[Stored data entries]
▬▬▬

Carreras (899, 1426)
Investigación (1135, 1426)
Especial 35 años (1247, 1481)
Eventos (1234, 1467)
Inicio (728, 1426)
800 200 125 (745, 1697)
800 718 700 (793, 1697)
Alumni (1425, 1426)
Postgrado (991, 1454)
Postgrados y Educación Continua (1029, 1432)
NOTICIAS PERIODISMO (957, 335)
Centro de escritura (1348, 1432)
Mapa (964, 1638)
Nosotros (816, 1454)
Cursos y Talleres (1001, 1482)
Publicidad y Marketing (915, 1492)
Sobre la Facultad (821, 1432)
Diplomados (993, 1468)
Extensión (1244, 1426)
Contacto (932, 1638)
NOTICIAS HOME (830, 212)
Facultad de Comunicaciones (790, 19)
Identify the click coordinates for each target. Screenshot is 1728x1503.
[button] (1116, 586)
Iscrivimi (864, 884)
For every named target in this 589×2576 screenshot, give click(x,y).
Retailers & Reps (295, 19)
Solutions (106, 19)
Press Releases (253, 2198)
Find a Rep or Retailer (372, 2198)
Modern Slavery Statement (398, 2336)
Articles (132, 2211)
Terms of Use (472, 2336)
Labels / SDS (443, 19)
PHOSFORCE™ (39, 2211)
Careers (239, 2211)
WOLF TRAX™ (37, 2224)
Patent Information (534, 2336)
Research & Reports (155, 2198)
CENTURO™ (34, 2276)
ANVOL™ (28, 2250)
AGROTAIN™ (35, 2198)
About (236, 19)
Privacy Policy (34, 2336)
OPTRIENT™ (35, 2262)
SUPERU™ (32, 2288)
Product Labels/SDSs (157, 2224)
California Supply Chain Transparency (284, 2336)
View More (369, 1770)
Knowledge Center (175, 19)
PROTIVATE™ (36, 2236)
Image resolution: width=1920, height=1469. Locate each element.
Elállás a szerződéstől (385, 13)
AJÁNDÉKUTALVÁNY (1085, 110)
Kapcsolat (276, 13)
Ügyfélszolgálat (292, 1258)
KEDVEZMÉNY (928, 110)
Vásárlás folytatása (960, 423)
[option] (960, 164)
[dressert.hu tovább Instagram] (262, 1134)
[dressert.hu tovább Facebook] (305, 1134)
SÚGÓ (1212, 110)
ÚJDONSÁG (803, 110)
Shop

▬▬▬

◆ **Problem**
Go through the entries above and copy each line holding the string "dressert".

◆ **Reply to the exercise**
[dressert.hu tovább Instagram] (262, 1134)
[dressert.hu tovább Facebook] (305, 1134)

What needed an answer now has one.